WHAT YOU SHOULD DO
Filter the entries for the word "agent". Copy each line that has it.

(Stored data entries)
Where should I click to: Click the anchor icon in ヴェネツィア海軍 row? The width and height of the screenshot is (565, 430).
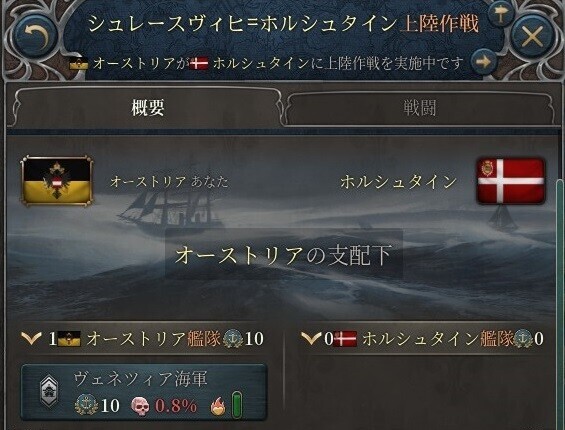(x=86, y=405)
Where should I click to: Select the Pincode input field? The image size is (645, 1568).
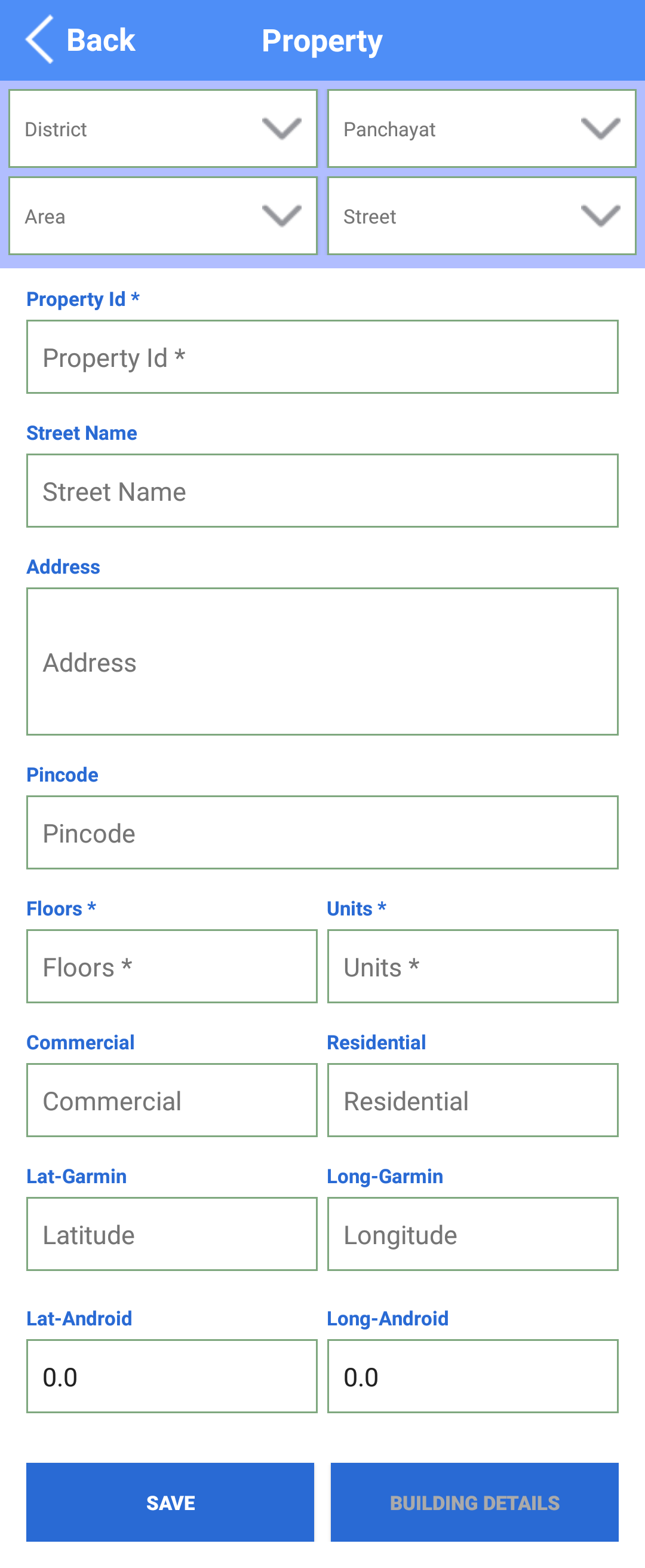point(322,832)
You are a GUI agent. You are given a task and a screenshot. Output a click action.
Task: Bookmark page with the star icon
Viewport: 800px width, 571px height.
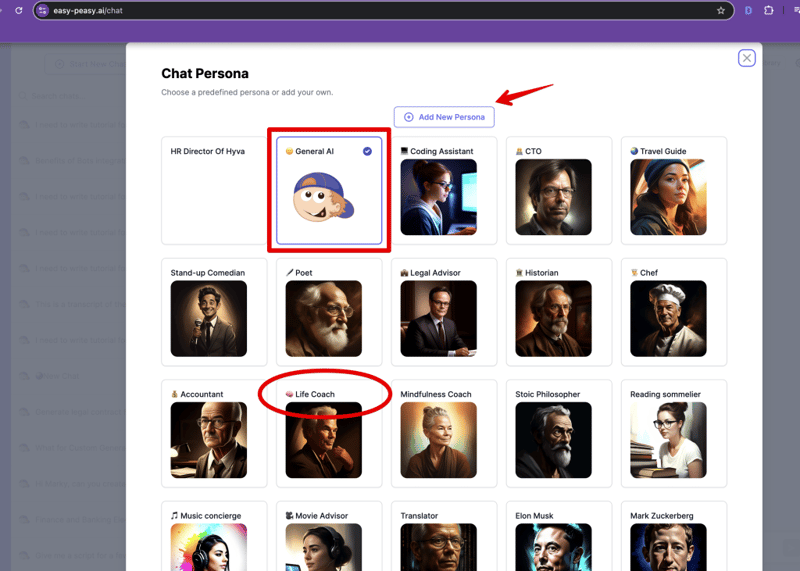coord(721,11)
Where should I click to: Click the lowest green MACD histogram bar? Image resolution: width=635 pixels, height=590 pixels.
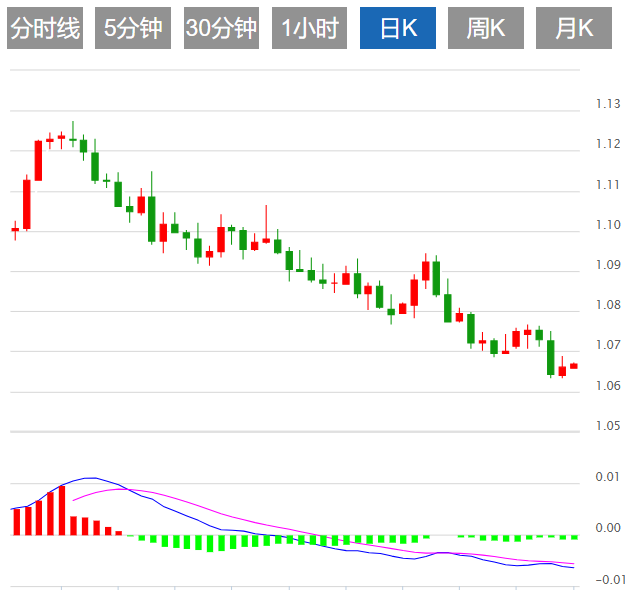coord(210,543)
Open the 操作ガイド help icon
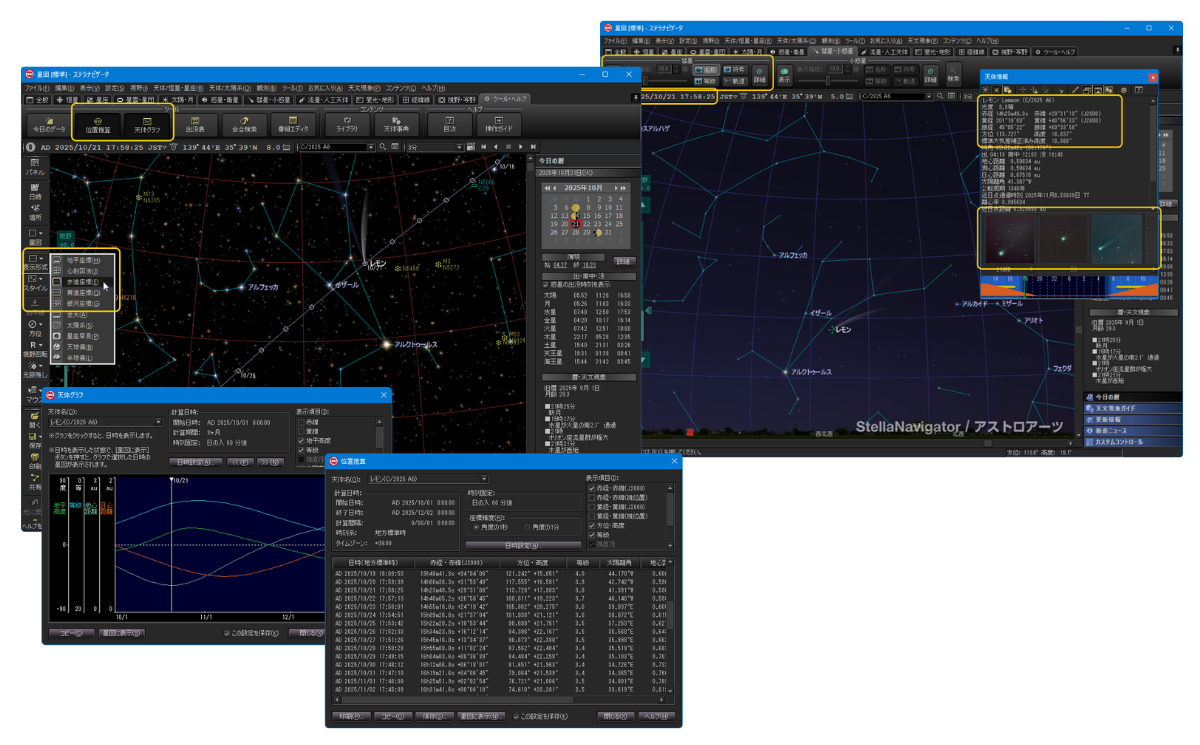The width and height of the screenshot is (1200, 745). tap(497, 123)
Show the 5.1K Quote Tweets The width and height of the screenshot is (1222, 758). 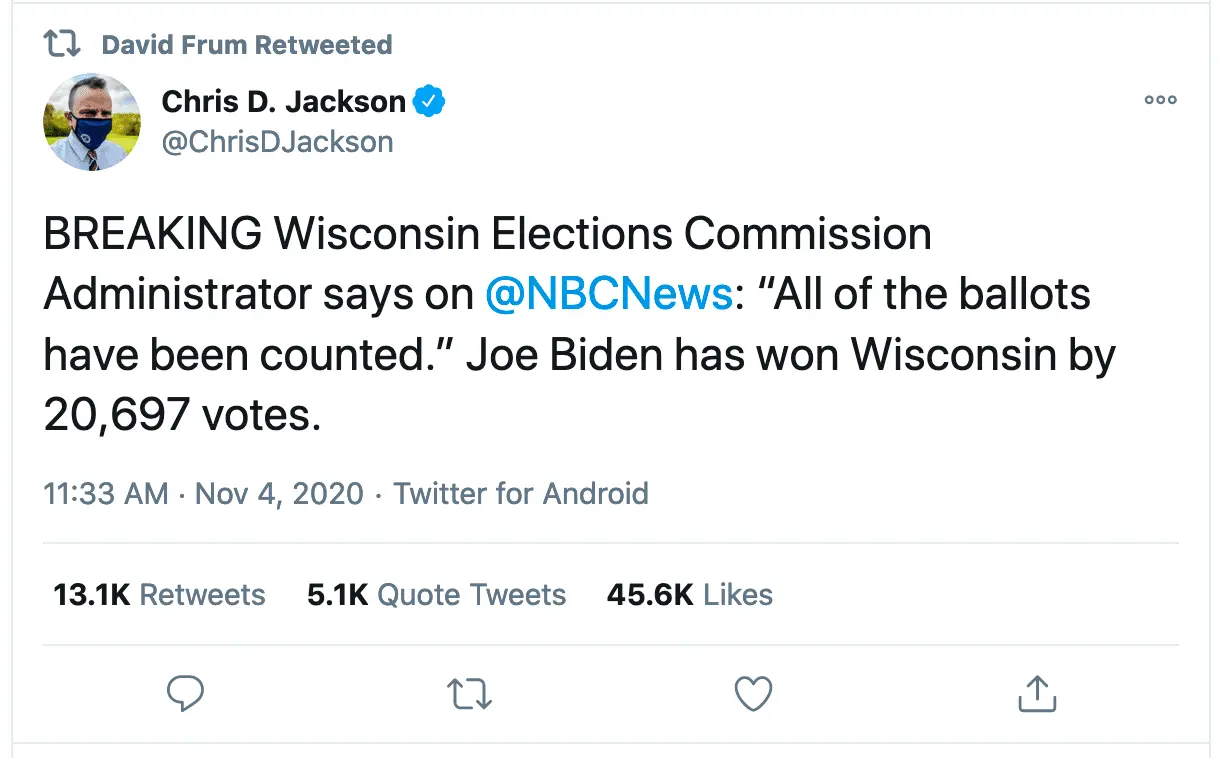click(x=436, y=595)
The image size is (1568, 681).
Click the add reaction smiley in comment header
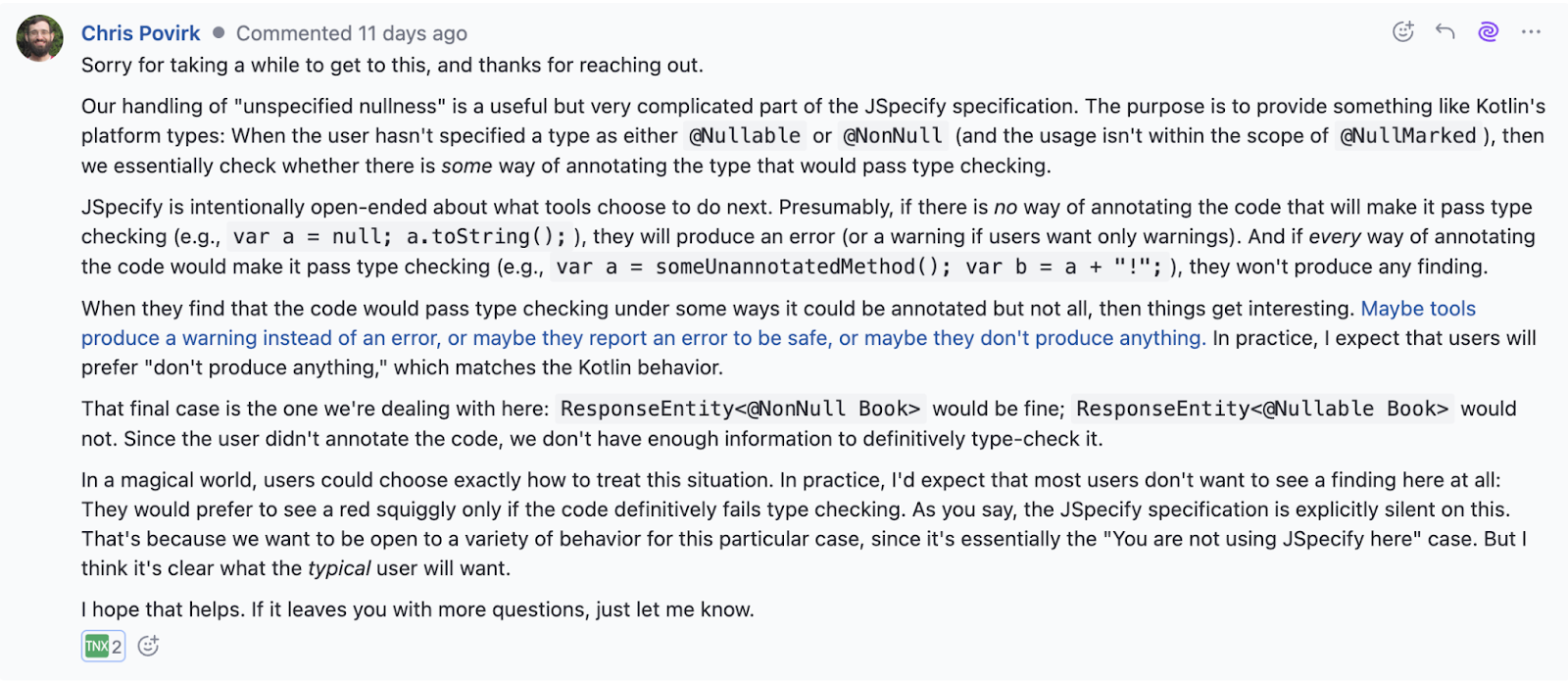(x=1403, y=31)
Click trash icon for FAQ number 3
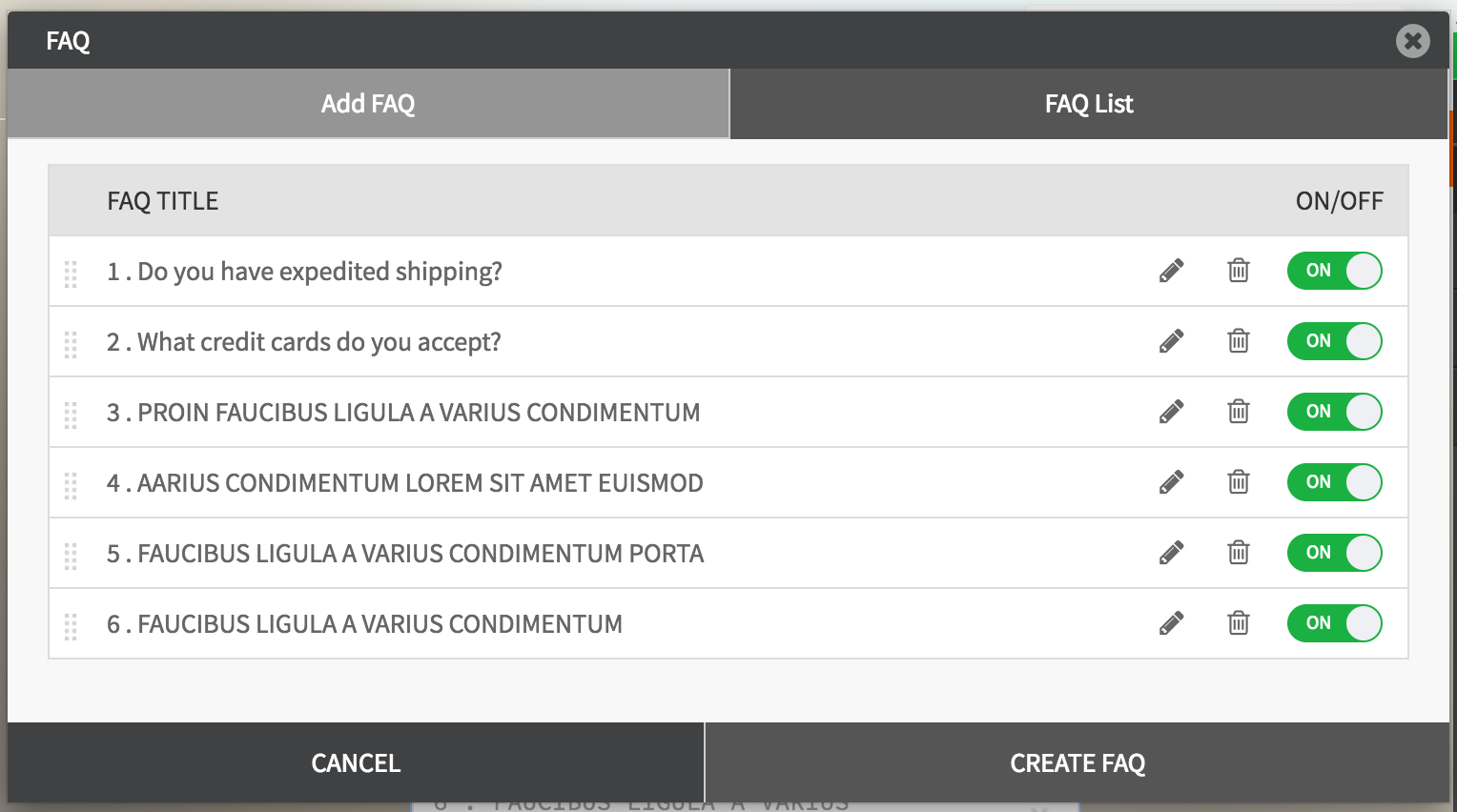The image size is (1457, 812). tap(1239, 412)
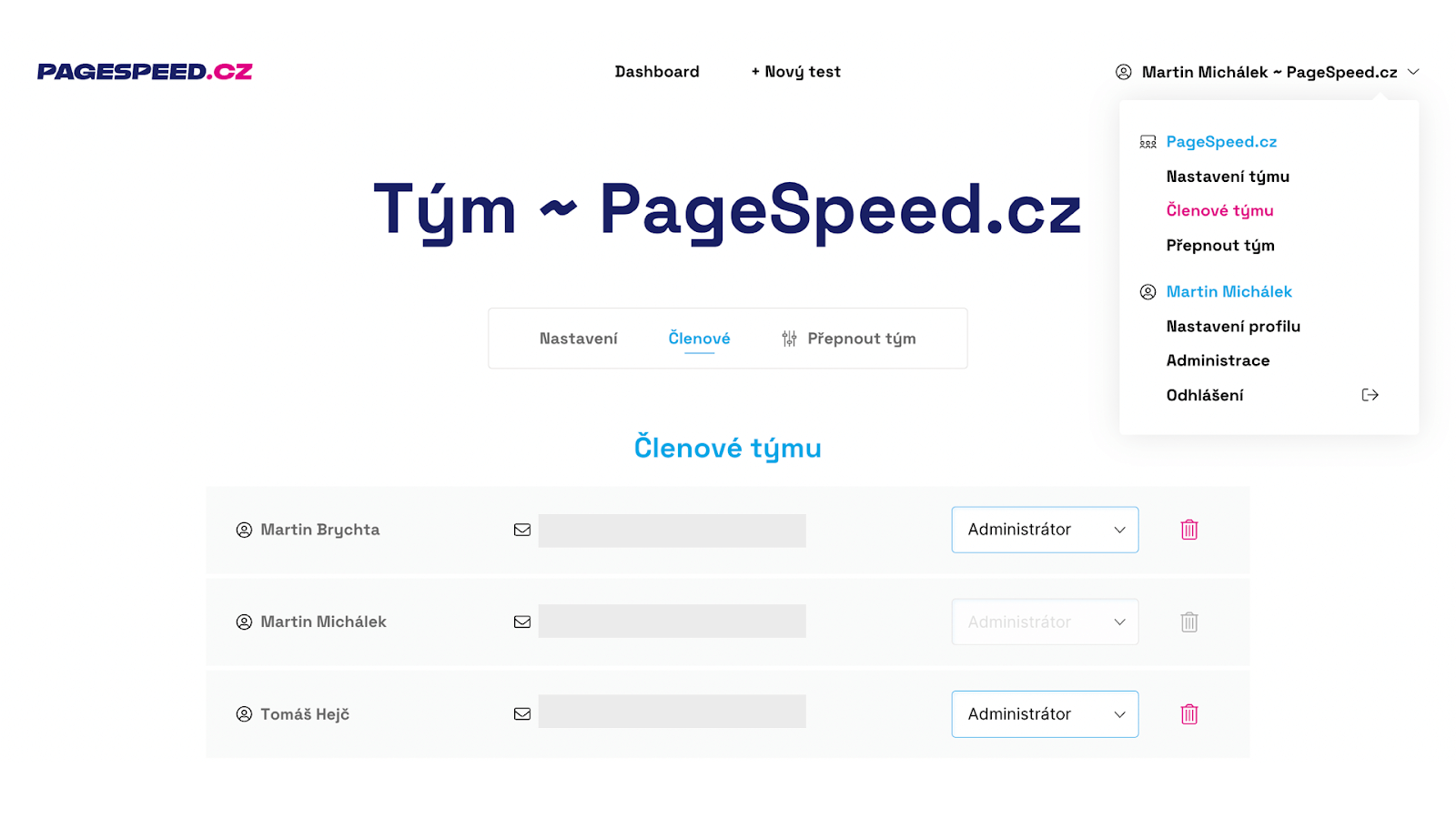Click Přepnout tým in the dropdown menu
Image resolution: width=1456 pixels, height=819 pixels.
(x=1220, y=246)
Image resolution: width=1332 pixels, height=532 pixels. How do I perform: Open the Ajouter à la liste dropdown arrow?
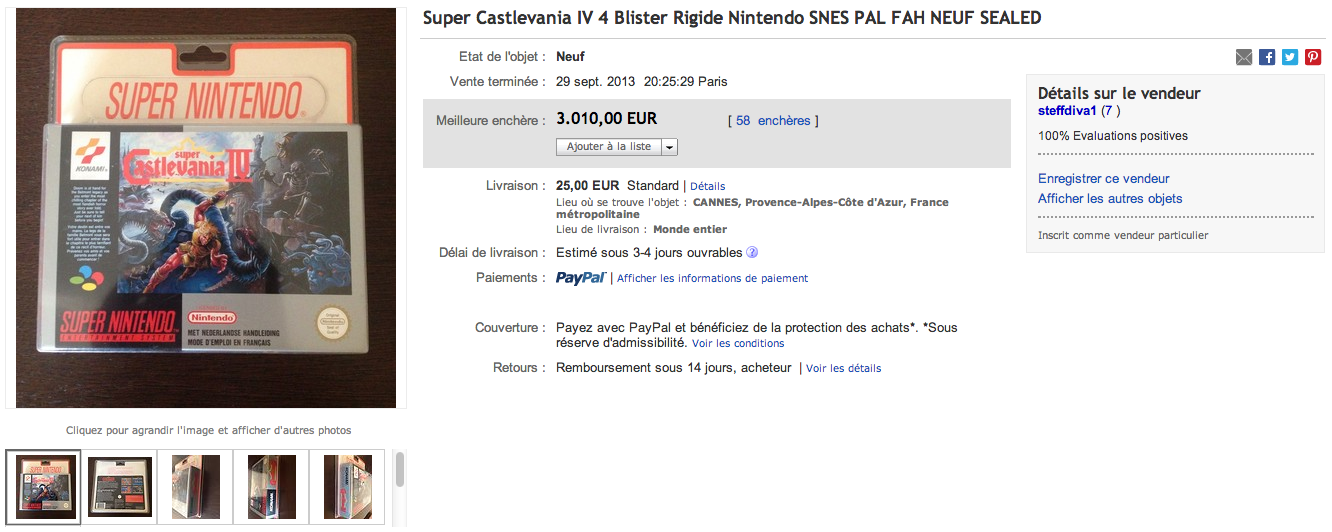[x=669, y=147]
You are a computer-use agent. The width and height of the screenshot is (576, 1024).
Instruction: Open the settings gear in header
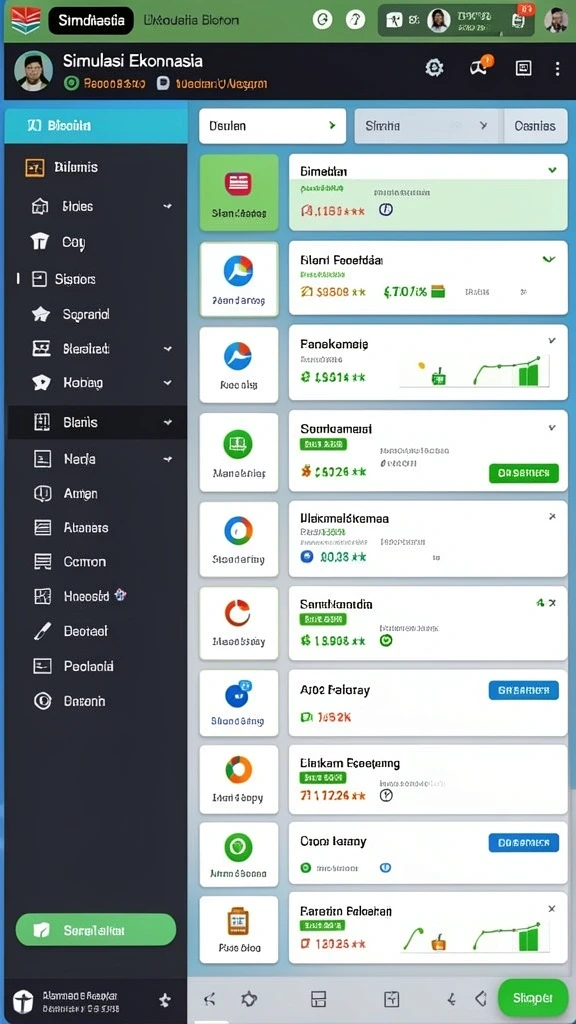coord(434,67)
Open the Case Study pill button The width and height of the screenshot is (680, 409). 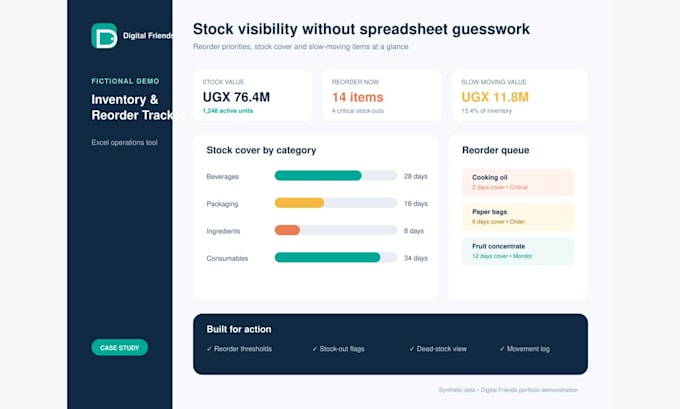[119, 347]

ANSWER SECTION
You are a GUI agent. You are given a task and a screenshot. Output a click action.
You are a computer-use agent. The width and height of the screenshot is (576, 1024).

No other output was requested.